2.2.1.3.4. ’Paris-Match’

’Le poids des mots, le choc des photos !’ S’il est un périodique emblématique d’une certaine forme de presse ’à sensation’ - et qui annonce la couleur jusque dans son slogan publicitaire - c’est bien l’hebdomadaire ’Paris - Match’. Créé en 1949 par Jean Prouvost comme ’magazine d’informations photographiques’, ’Paris – Match’, qui tire aujourd’hui à 825 000 exemplaires 289, fut une des grandes réussites commerciales de la presse française de la deuxième partie du 20ème siècle. En effet, dans les années 1960, il était régulièrement diffusé à 1,5 million d’exemplaires. Sa formule était alors assez différente de la conception actuelle, puisqu’il était essentiellement axé sur les enquêtes et les grands reportages. En 1975, alors que sa diffusion était tombée à 580 000 exemplaires, notamment en raison de la concurrence de la presse ’people’, ’Paris – Match’ fut vendu à Daniel Filipacchi et il abandonna peu à peu ses ambitions informatives pour devenir ce qu’il est aujourd’hui: un magazine ’people’ haut de gamme, plutôt luxueux, très ’visuel’, qui traite aussi bien de la vie privée des vedettes ou des personnalités que des catastrophes et des drames en tous genres. ’Paris - Match’ défraie souvent la chronique en publiant des photos ’volées’ (qu’il paie fort cher) ou en ’révélant’ des secrets de polichinelle. C’est ainsi qu’il a publié une photo de François Mitterrand sur son lit de mort, qu’il a ’révélé’, photos à l’appui, l’existence de Mazarine, la fille cachée du même François Mitterrand, ou bien encore qu’il a largement traité de l’accident qui a coûté la vie à la princesse Diana au moyen de photographies prises quelques secondes après le drame.

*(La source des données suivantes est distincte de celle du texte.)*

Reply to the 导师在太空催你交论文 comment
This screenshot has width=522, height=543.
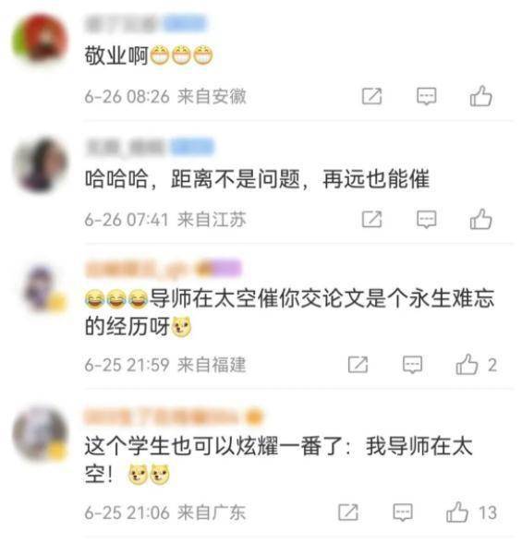413,365
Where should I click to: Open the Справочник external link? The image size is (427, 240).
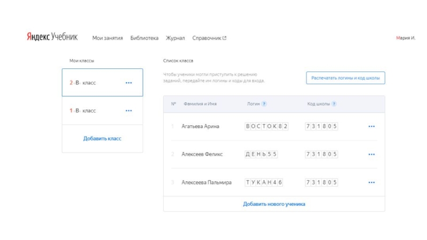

A titre d’exemple, et postulant qu’un seul exemplaire d’un tel magazine était représentatif de sa ’ligne éditoriale’ et en l’espèce du rôle joué par l’image, nous nous sommes contentés d’examiner le numéro du 21 Octobre 1999, mis en vente à partir du 14 Octobre. Ce numéro est composé de 160 pages d’un format de 23cm x 29,7cm. Il est imprimé sur du papier couché brillant, et toutes les photographies sont en quadrichromie. La publicité occupe environ 46,5 pages sur 160, à quoi il faut ajouter 7 pages sur 16 pour le supplément encarté consacré au tennis. Au total, la publicité représente donc environ 30% du contenu de ’Paris - Match’, étant entendu qu’elle est elle-même très ’visuelle’. La photographie occupe une surface approximative de 48% de l’espace total hors publicité, l’essentiel de ce pourcentage étant composé de photos du format de la page complète, voire même s’étalant sur deux pages . Ainsi, sur 113,5 pages (hors publicité), 46 pages (40%) servent de support à une photo ou à une partie de photo. Il faut néanmoins préciser que le texte en est rarement totalement absent, puisque dans la plupart des cas, on remarque, en surimpression ou en réserve, au moins une légende de quelques lignes en petits caractères (justifiée sur 5 cm), et souvent un gros titre et un texte de 10 ou 15 lignes qui constitue souvent le chapeau de l’article qui suit, article qui s’étend sur 2 ou 3 pages. La place consacrée à la photographie est donc tout à fait considérable et sans commune mesure avec ce que nous avons pu constater dans la presse quotidienne. Le dessin, pour sa part, n’est pas totalement absent, mais n’occupe qu’une place modeste de 2,2%, essentiellement constituée par deux pages entières: l’une due à Sempé, l’autre à Wolinski. Enfin, les graphiques, cartes et tableaux sont réduits à une proportion infinitésimale (une seule occurrence). Si l’on prend en compte les quelques images de natures diverses qui ne rentrent pas dans les catégories précédentes (fac-similés par exemple), l’icône, sous ses différentes formes, représente 50% de la surface totale de ’Paris - Match’.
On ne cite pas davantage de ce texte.